Fixatives act by one of two broad mechanisms. Cross-linking fixatives such as formaldehyde and glutaraldehyde form methylene or longer bridges between reactive groups (chiefly on proteins), locking molecular structure in place; glutaraldehyde, with two aldehyde groups, cross-links more extensively and preserves fine ultrastructure especially well, which is why it became central to electron-microscopic fixation (Sabatini, 1963). Coagulant fixatives such as ethanol act instead by dehydrating and precipitating proteins. Because cross-linking can mask antigens, fixatives have been engineered to balance structural preservation against retained reactivity, as in the periodate-lysine-paraformaldehyde formulation developed for immunoelectron microscopy (McLean & Nakane, 1974). After fixation the tissue is dehydrated through graded alcohols, cleared in a solvent miscible with the embedding medium, and infiltrated with molten paraffin or liquid resin, which on hardening gives the mechanical support needed for microtomy.

Clinical relevance

Fixation and embedding determine the quality and the molecular preservation of the tissue blocks used across diagnostic pathology and research. This entry explains the methods conceptually; it describes how preparations are made and is not a basis for individual diagnostic or treatment decisions.

Evidence & guidelines

Fixation and processing practice is consolidated in standard histotechnology references such as Bancroft's Theory and Practice of Histological Techniques (Suvarna et al., 2018) and Kiernan (2015). Pre-analytic fixation variables (type of fixative, time to fixation, duration) are recognised as influencing downstream molecular assays and are addressed in laboratory quality literature within the related immunohistochemistry and quality-assessment topics.

History

Practical fixation chemistry developed through the nineteenth century, with formalin introduced as a tissue fixative in the late 1890s and paraffin embedding established as a route to thin sections.

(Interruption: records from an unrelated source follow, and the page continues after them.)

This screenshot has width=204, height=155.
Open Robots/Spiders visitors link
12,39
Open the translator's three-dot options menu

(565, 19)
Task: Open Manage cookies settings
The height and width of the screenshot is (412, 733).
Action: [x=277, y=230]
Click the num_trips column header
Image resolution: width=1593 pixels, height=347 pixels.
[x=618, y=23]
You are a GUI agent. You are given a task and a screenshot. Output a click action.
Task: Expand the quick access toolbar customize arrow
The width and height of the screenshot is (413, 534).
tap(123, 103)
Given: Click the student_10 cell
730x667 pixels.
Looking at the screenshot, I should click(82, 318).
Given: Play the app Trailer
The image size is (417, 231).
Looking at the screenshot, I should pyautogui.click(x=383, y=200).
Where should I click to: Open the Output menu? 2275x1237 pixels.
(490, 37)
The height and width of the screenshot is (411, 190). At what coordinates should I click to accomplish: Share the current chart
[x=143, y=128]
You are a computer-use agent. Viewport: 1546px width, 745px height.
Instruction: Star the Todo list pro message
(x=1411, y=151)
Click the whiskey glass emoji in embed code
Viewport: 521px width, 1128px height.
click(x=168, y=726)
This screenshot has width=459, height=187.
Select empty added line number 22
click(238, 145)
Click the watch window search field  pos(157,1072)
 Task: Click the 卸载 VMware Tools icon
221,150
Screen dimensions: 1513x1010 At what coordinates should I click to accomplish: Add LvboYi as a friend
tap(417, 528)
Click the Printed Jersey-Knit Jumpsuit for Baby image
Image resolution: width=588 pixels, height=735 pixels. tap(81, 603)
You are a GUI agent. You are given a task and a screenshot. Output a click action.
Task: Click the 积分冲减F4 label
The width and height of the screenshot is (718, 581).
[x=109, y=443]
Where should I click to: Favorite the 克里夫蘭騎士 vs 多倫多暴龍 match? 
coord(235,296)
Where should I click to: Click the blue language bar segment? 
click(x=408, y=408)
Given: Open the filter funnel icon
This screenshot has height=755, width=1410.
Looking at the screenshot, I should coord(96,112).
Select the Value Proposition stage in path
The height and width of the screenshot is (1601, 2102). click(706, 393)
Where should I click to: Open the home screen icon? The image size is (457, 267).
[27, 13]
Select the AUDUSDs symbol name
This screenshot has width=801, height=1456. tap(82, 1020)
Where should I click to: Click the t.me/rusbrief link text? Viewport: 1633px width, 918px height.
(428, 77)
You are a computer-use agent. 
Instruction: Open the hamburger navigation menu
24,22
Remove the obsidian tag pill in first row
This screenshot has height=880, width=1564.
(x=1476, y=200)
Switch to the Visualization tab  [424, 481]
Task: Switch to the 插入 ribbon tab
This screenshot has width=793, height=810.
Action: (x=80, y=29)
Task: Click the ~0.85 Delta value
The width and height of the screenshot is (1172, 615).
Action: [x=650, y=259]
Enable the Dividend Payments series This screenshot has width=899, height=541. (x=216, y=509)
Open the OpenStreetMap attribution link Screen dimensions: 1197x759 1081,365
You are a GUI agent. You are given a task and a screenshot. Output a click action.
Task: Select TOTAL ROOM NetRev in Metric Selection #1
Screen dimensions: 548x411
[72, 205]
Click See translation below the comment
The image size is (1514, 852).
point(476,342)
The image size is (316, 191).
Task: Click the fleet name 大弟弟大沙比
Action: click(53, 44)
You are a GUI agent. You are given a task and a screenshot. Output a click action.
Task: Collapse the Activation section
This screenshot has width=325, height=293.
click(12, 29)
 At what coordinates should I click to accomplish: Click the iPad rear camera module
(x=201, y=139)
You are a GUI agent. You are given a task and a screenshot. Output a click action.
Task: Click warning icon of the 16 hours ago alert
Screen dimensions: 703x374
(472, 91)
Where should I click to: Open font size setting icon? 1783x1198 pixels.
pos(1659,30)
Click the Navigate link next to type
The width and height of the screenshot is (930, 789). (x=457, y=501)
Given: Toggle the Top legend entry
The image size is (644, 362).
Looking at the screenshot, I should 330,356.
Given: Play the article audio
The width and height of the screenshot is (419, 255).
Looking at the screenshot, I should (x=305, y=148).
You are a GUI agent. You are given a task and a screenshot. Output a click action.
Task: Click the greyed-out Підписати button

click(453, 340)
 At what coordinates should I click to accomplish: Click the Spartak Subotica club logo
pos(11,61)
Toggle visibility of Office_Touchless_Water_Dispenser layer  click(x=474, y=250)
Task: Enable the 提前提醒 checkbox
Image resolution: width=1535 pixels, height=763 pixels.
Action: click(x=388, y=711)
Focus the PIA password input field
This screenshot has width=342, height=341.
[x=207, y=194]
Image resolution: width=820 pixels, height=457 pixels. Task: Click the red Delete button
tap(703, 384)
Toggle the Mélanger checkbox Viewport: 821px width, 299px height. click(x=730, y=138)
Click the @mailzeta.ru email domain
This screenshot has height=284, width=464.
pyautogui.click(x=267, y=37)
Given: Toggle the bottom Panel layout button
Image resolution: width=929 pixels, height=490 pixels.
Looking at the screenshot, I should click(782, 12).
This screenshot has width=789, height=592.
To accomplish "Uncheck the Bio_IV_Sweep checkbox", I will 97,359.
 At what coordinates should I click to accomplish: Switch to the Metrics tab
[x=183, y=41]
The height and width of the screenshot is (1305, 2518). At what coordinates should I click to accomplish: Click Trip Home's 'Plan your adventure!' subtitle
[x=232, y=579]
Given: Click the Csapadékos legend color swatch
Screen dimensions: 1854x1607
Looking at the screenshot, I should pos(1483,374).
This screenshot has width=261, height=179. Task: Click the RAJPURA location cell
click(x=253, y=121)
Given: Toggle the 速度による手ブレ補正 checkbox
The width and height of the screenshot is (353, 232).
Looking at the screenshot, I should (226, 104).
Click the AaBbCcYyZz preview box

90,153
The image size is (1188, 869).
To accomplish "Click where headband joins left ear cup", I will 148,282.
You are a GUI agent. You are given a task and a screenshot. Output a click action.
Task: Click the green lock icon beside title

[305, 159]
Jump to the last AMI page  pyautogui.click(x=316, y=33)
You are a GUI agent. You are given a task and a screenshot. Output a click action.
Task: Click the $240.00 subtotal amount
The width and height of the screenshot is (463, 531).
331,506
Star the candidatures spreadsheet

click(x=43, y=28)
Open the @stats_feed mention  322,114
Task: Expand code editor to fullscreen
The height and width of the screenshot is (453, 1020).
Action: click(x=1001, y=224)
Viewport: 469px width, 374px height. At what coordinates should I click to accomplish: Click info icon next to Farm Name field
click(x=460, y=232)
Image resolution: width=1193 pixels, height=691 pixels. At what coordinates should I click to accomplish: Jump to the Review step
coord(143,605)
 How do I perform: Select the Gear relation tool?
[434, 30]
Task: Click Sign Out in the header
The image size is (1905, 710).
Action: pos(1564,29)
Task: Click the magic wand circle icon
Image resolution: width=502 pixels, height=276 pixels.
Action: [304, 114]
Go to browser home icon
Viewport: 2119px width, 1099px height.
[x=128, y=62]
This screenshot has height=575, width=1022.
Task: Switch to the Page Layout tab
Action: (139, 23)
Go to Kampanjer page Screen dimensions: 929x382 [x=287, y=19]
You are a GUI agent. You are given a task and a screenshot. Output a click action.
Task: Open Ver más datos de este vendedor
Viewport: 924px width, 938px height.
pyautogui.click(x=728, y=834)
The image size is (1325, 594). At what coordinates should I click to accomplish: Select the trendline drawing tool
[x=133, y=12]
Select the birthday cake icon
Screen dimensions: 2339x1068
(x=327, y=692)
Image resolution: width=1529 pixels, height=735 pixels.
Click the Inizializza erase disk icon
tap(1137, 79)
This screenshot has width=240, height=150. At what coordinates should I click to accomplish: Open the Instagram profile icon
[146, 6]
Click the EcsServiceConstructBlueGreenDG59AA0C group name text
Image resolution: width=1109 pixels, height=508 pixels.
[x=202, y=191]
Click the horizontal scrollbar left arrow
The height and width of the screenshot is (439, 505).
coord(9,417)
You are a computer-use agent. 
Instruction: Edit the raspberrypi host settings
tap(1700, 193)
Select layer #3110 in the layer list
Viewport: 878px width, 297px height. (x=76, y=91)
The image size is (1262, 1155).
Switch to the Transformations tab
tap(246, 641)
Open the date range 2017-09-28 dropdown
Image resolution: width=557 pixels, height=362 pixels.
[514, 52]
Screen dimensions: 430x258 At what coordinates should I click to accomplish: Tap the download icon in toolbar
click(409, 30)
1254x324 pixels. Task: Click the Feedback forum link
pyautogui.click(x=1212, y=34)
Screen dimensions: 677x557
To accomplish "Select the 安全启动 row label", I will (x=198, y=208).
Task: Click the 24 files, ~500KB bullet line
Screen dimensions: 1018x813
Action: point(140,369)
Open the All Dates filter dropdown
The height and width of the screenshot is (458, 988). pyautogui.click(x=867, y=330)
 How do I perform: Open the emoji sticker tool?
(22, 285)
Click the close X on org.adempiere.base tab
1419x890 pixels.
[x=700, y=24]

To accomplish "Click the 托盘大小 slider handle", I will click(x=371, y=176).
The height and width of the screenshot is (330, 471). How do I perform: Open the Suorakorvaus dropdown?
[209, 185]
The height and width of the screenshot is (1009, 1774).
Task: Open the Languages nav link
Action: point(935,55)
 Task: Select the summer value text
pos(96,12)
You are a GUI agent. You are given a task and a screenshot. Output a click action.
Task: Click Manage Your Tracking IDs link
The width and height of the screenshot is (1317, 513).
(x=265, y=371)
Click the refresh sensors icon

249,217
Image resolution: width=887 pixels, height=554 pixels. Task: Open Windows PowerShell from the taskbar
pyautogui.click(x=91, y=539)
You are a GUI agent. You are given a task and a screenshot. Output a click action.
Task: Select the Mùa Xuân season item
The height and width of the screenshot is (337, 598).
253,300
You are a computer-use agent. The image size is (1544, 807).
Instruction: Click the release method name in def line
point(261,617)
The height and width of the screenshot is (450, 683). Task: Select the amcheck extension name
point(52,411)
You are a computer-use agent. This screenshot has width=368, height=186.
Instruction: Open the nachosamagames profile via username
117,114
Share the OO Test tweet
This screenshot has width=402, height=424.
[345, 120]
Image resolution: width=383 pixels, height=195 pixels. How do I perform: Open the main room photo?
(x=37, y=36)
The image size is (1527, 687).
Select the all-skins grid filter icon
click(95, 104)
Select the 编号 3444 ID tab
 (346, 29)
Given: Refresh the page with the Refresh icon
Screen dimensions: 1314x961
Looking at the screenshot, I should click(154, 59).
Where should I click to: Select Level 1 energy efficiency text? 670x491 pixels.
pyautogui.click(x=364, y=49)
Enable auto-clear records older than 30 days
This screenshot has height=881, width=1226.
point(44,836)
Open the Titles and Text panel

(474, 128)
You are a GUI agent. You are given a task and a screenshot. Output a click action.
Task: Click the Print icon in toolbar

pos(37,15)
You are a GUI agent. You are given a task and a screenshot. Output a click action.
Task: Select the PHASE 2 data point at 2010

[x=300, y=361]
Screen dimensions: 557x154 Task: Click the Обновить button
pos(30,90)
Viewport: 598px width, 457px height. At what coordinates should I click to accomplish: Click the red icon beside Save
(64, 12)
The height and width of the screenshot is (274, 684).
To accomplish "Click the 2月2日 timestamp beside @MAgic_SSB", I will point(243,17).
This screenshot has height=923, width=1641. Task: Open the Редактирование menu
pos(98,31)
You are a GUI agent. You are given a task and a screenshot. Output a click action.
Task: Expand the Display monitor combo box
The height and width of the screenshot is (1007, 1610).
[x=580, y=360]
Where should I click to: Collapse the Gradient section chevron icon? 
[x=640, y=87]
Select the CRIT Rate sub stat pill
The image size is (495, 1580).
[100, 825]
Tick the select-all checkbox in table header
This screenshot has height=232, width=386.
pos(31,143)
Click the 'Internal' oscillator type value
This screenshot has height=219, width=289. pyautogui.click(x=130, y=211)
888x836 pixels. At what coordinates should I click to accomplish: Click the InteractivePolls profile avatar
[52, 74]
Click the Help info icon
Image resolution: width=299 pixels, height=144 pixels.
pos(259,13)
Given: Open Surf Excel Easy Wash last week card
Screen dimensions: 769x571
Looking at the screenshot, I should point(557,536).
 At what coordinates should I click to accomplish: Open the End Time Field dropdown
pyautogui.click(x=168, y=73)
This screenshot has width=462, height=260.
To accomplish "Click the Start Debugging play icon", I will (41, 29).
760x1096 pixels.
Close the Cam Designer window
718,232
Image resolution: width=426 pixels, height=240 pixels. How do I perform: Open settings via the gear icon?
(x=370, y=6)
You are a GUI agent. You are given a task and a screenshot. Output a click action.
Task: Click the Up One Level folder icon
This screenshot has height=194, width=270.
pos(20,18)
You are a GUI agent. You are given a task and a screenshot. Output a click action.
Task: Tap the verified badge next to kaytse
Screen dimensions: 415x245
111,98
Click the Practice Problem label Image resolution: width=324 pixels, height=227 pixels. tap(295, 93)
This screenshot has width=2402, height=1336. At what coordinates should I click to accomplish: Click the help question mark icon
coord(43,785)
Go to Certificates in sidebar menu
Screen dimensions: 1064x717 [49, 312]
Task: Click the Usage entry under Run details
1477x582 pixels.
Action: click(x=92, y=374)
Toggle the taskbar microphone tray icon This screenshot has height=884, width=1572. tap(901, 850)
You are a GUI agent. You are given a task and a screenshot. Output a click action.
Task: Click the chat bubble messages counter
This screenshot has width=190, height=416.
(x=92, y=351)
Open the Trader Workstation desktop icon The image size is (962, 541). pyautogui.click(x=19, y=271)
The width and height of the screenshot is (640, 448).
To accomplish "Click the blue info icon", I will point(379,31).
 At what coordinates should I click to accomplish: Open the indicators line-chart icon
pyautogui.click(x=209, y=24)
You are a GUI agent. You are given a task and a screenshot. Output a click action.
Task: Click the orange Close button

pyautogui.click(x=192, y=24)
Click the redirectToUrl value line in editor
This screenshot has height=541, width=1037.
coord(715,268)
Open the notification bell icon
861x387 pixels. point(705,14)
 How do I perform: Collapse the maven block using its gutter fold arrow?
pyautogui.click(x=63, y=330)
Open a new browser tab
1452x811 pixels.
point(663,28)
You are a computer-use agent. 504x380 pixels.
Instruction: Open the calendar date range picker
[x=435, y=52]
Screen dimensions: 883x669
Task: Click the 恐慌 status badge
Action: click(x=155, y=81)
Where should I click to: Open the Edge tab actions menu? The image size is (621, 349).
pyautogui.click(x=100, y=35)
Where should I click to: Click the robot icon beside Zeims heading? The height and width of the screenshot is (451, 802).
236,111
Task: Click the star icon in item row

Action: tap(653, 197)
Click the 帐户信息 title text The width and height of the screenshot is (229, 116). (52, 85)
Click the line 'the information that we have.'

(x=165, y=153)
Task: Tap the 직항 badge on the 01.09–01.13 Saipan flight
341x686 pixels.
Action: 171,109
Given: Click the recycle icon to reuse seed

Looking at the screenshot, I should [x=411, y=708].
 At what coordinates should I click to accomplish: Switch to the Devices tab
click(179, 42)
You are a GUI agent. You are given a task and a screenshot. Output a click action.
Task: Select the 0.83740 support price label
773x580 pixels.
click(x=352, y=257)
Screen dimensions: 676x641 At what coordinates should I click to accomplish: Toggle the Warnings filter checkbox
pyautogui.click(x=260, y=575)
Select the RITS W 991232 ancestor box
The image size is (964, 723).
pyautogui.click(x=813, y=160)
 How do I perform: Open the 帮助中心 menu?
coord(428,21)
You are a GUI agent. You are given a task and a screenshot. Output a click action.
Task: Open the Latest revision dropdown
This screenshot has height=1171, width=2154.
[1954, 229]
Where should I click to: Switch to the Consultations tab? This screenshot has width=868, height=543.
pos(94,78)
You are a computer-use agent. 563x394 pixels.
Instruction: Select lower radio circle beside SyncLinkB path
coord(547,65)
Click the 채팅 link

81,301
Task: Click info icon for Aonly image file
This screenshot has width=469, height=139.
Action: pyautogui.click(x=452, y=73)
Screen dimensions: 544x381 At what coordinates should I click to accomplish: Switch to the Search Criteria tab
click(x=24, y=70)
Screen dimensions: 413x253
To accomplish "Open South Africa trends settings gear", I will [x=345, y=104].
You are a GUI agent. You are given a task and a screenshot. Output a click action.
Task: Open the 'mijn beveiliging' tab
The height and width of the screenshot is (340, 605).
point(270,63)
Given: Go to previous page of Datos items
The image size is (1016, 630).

In the twentieth century glutaraldehyde fixation was characterised for ultrastructural preservation (Sabatini, 1963), and specialised fixatives were formulated to preserve antigenicity alongside structure (McLean & Nakane, 1974).

Key figures

David Sabatini
Paul Nakane

Seminal works

sabatini-1963
mclean-1974

Frequently asked questions

Why is formalin the most common fixative for routine histology?: Buffered formaldehyde penetrates tissue reasonably well, cross-links proteins to preserve structure broadly, is inexpensive, and is compatible with routine staining and most downstream assays, which made it the standard general-purpose fixative.
Why must tissue be dehydrated and cleared before paraffin embedding?: Paraffin is not miscible with water, so the tissue's water is replaced through graded alcohols (dehydration) and then by a solvent miscible with paraffin (clearing) before molten paraffin can infiltrate and support the tissue.